Ознакомительная версия.
– Лезь, быстро! – почти зло приказал он, указывая под кровать и одновременно с головой скрываясь под покрывалом. Таня не заставила повторять дважды. Ловко, как угорь, она ввинтилась в тесное и душное пространство под королевским ложем и замерла там, ожидая развязки. В этот миг она была безумно благодарна Андрею, избавившему ее от роли приманки.
Дальнейшие события развивались так молниеносно, что оставили у девушки впечатление полного хаоса, оглушительного и малопонятного. На пороге комнаты раздались быстрые шаги, причем тот, кто шел, больше не крался, а ступал на всю стопу, решив порвать с осторожностью. Сквозь густую бахрому, свисающую до самого пола, Таня различила лишь белые кроссовки, мелькнувшие почти перед самым ее носом. А затем – тут она закричала и не умолкала до самого конца – раздались два выстрела, один за другим, дикий крик Андрея. Если было что-то еще, то девушка уже ничего не различала, оглохнув от собственного отчаянного вопля. Она выскочила из-под кровати, откинула окровавленное покрывало и склонилась над парнем, вжавшимся в постель. Он уже не кричал, его бледное лицо было искажено, одной рукой Андрей зажимал левое предплечье, а в зубах у него был край простыни, который он кусал, сдерживая боль.
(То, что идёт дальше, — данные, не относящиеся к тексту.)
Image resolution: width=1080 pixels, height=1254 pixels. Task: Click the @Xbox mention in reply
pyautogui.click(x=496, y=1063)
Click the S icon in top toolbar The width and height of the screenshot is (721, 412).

– Что делать?! – Таня боялась к нему прикоснуться, ей казалось, что он ранен везде. Крови было так много, что простыня под ним вмиг стала влажной и алой. – Покажи, куда...
– Звони в полицию! – выплюнул простыню Андрей. Его лицо было пепельно-серым, и девушка с ужасом увидела, как сквозь спутанные темно-русые волосы проступает красно-черное пятно. – Они сами врачей вызовут!
– Ты и в голову ранен?!
– Да ты что? – Он осторожно ощупал череп и, увидев на пальцах кровь, выругался: – Вот же, дьявол, как ты серьезно кого-то достала! На макушке царапина, это чепуха, а вот руку мне прострелили. Ты видела его?
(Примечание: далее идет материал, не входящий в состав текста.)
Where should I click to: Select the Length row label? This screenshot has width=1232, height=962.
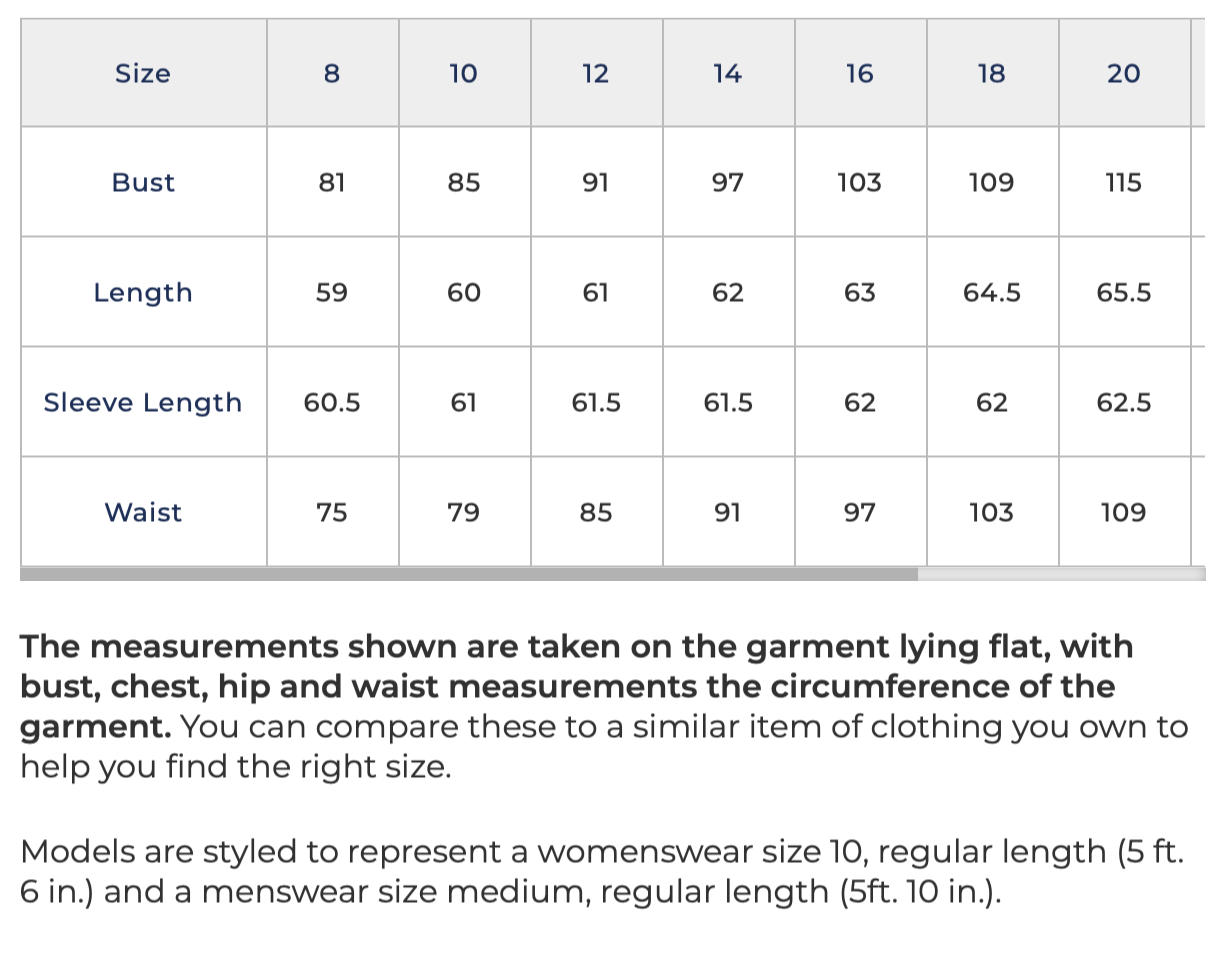pos(144,292)
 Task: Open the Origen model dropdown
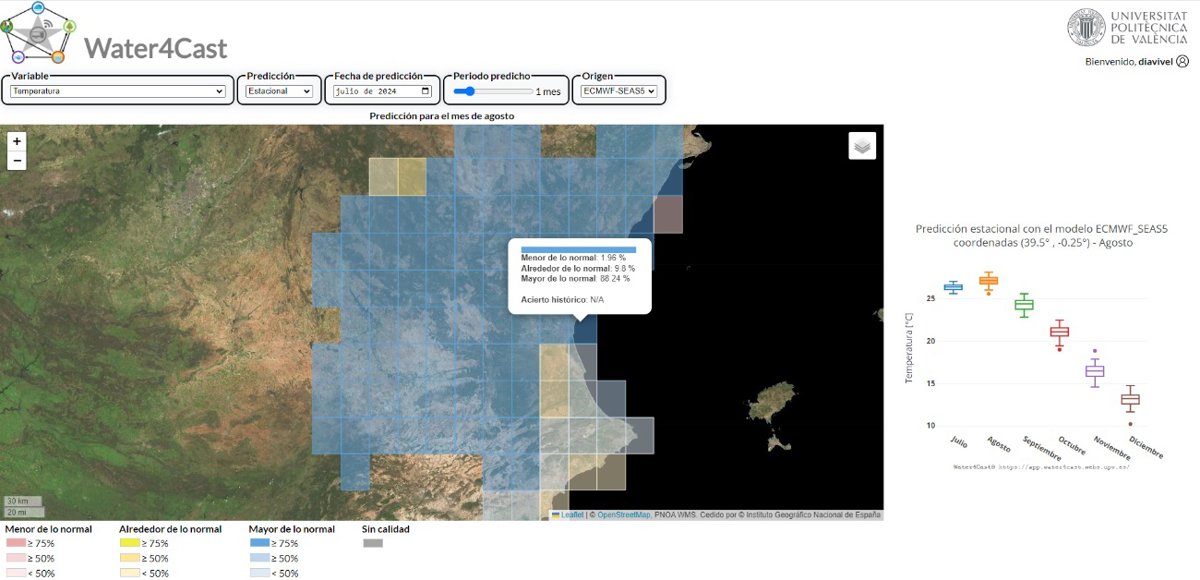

– А ты нет? – У нее тряслись руки, когда она пыталась оторвать полосу от простыни. – Тебя надо перевязать, ты кровью истечешь!
– Я сам что-нибудь соображу, а ты давай, звони! Или вот что, – одумался он, когда девушка бросилась к двери, – лучше позвони Эви! Она тут все знает, и она нас сюда завела, в конце концов!
Телефон в гостиной, по счастью, работал, иначе Таня оказалась бы в отчаянном положении – ни у нее, ни у Андрея мобильные телефоны так и не включились. Порывшись в своей дорожной сумке, она нашла блокнот и с нескольких попыток правильно набрала номер. Через минуту сонная и недовольная Эви ответила по-гречески, но девушка ее перебила:
– Это я, звоню из Стиры! На нас кто-то напал, Андрея ранили! Нужен врач, срочно!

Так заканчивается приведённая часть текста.